When you’ve spent most of your life globetrotting around the world, you’re bound to blend the influences of the cultures you’ve encountered into the sound you’re creating. As is the case with Lafawndah. Raised in Paris and Tehran by her parents, the songstress comes from a mix of English, Iranian, and Egyptian heritage that she brings out in lavish and deconstructed music, which is as haunting as it is otherworldly. On her newest EP, Tan, the singer (who isn’t the woman you’re thinking about from Napoleon Dynamite) did some island hopping to gather information and sample sounds.

Leaving the Caribbean hideaway where she spent months recording her self-titled debut, Lafawndah settled down in a different kind of tropical paradise for Tan. For this EP, she moved a bit closer to the hearts and waistbands of every gay in the tri-state area: Fire Island. The resulting sound was equal parts seductive and tribal with a sauntering sound that channeled the spirit of of Bjork and Bowie alike. Before the four-track EP drops on February 5, we caught up with the singer to talk reinvention, happy accidents, her connection to Napolean Dynamite, and more.

Recording Tan on Fire Island must’ve been pretty wild, given its reputation as an infamous gay haven for New Yorkers. What was your most memorable moment there?

I go there pretty much every summer, but that time I was pretty isolated in the studio. It was very focused, but what’s attractive to me is how much of a fantasy it is. It can be 2PM, and you’ll walk from the beach to your house through the dunes and people are fucking all over you. The reality is that you’re living on an island that feels extremely free and outside of civilization.

From what I’ve seen, you really share that knack for reinventing your sound. Every project you release is a completely different side of you.

I don’t ever want it to be normal or comfortable. I want to be able to say that I never knew I could feel that way or that I could show myself like that. I think that’s the only way otherwise its prepackaged like fish in a supermarket. I definitely want to challenge your ears, but I don’t want to lose you along the way.

Do you want that to apply in your visuals as well? In the video for “Tan,” you wrote, produced, and directed. Do you want to maintain complete creative control for future videos?

I think there is a vision that goes with the writing of the songs. There is usually an idea about how I want it to look visually and what I want it to say. I think that until your visual world is established, I want it to be defined by myself. Once the vision is clear, the people who come to me are already going to have a clearer sense of what to do.

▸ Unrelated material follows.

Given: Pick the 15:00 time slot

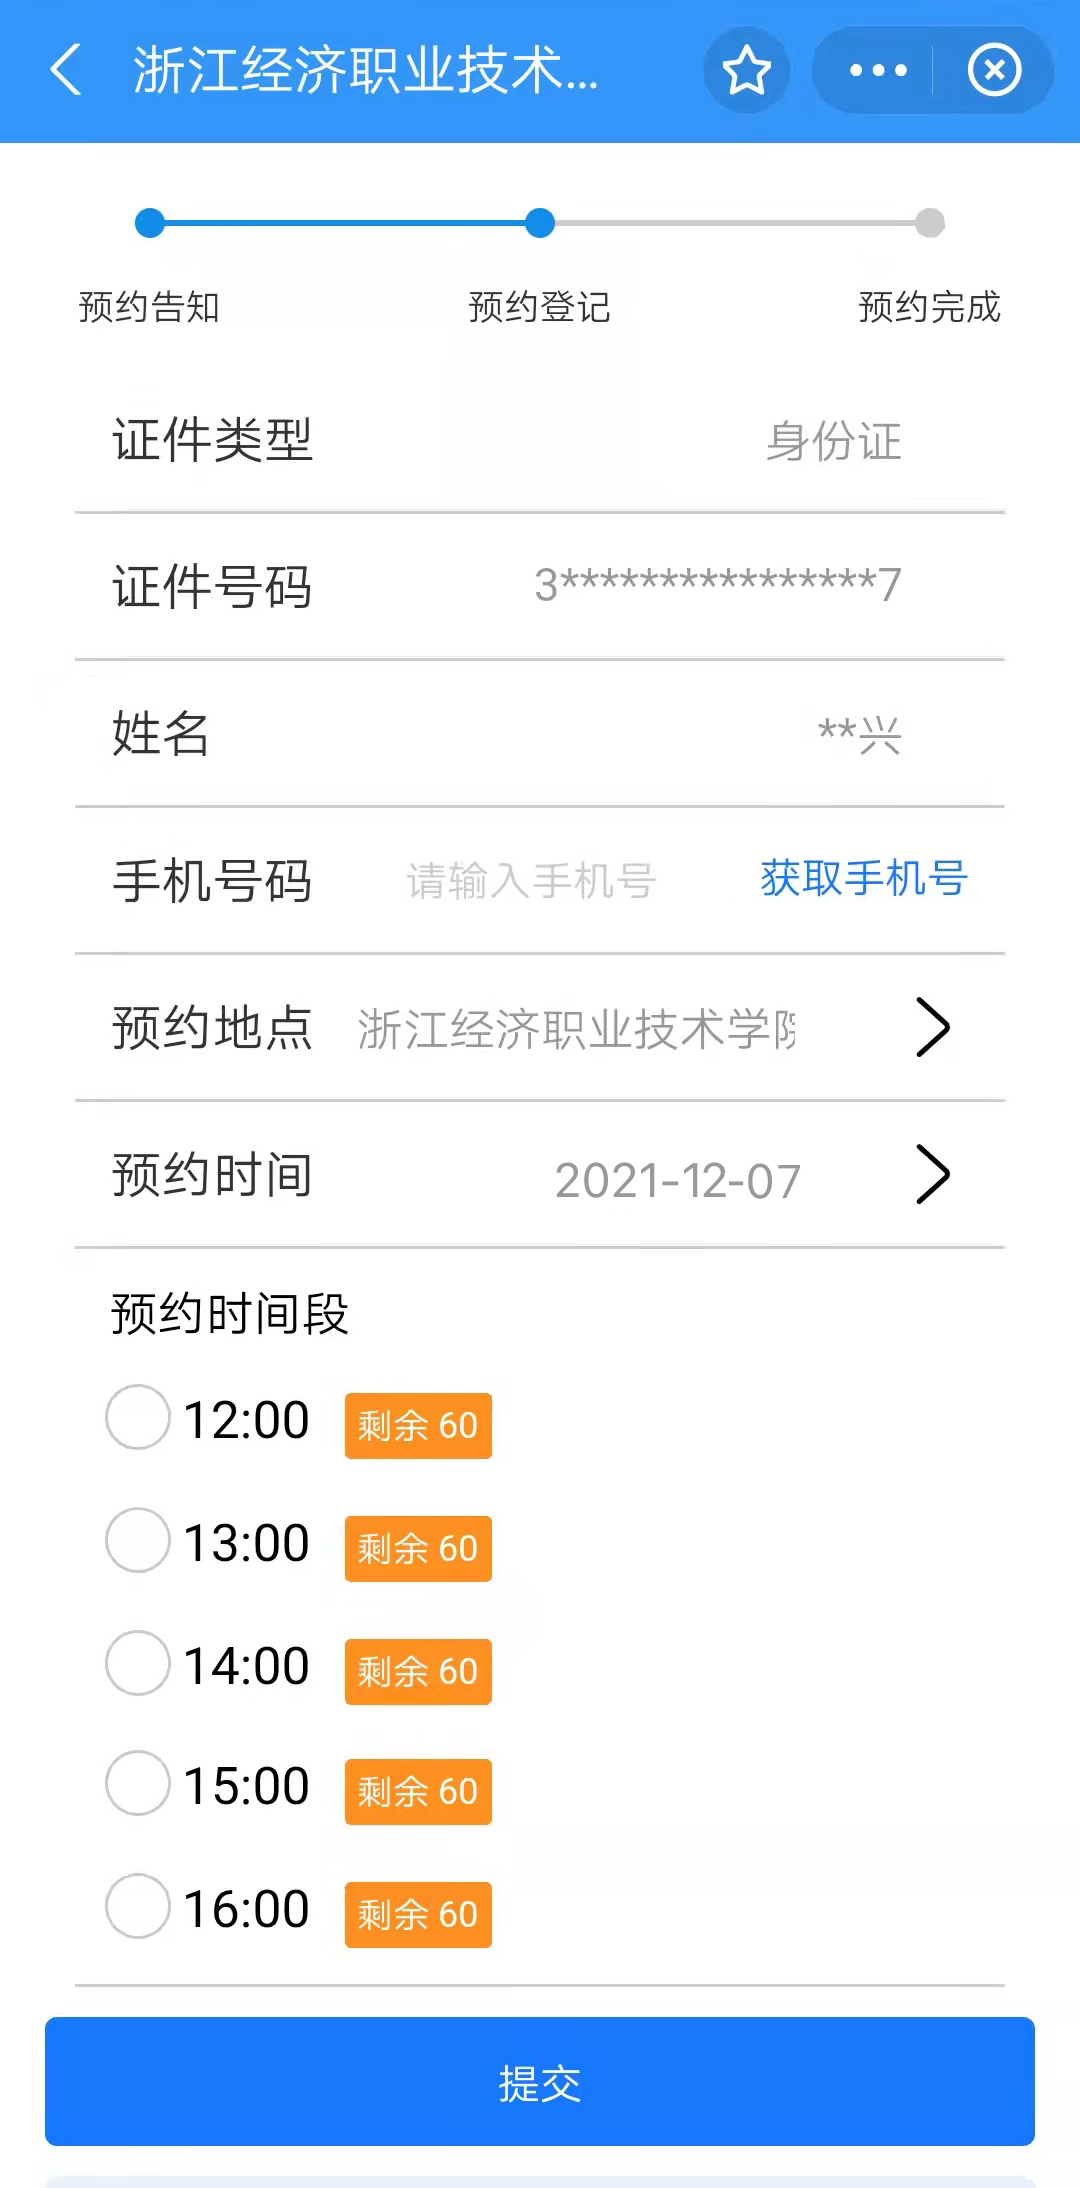Looking at the screenshot, I should 138,1783.
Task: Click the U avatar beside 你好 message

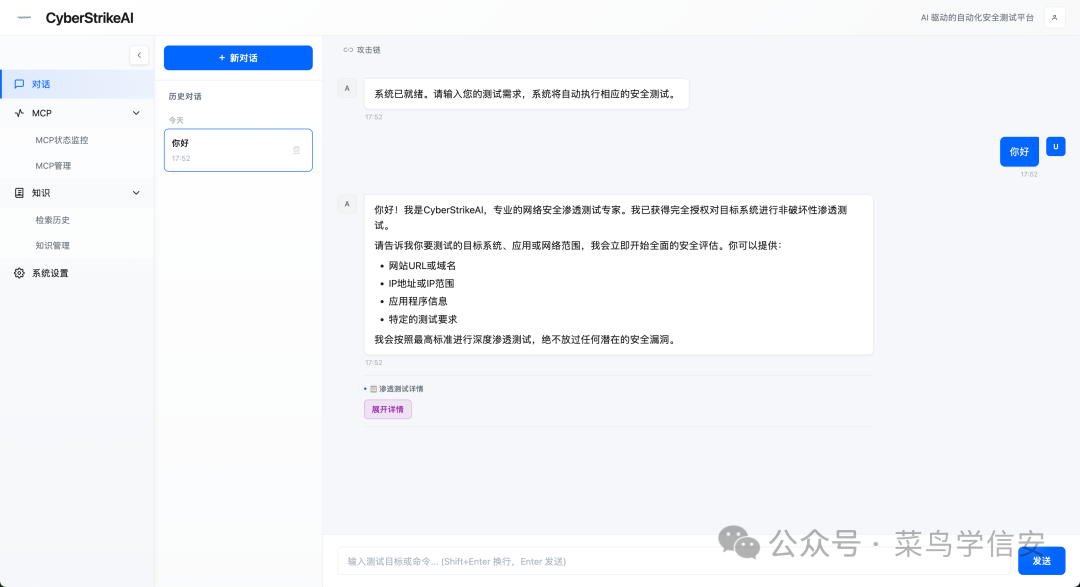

I’m actually working on the video for the next single “Ally” on the EP and I’ll be directing that one and be involved in every aspect.

“You have to think you’re worth being listened to and that you have something special to say. It took me a long time to come to that place of self-love.”

How did you make the switch from studying art history at La Sorbonne to creating music?

The way I got involved in art originally was a bit of a happy accident. When you’re in high school you have to decide between options that will make your diploma more specific. I was very lucky to have art history at my high school because it’s very rare in France. When I finished school I met a Persian art collector who was starting a contemporary art museum in Iran. I’d been writing about him for my thesis and then he hired me. There were a lot of happy accidents on my trajectory to where I am today.

At one point in my life, I realized these happy accidents weren’t necessarily fitting. They didn’t make me happy or feel good—I felt like a fraud to be honest. With music it was more of a sense that I had to be onstage from a very young age, but I never pursued it because it requires some self-confidence. You have to think you’re worth being listened to and that you have something special to say. It took me a long time to come to that place of self-love.

I think waiting so long to pursue music really allowed you to absorb different cultures. I know you’ve lived all over the world, but was there one city that inspired you and your music more than the other?

They all hold a different place in my heart because they’ve inspired me in very different ways. That’s why I moved so much. I will say that Mexico City holds a very special place in my heart because it’s the city that allowed me to have a second teenage crisis. It allowed me—in a very generous way—to be lost. Not only to be lost but also to be sure that I needed to make music. I went through this cycle of going back to square one like in high school when you say, “Fuck, what am I supposed to do?”

I was locked in a room for six months there, listening to music. It almost felt like the first time that I was listening. I was reconnecting with all of the things I liked as a kid and all of the classical Persian music my family listened to. I was gone. I was downloading more tracks than a human being could possibly listen to.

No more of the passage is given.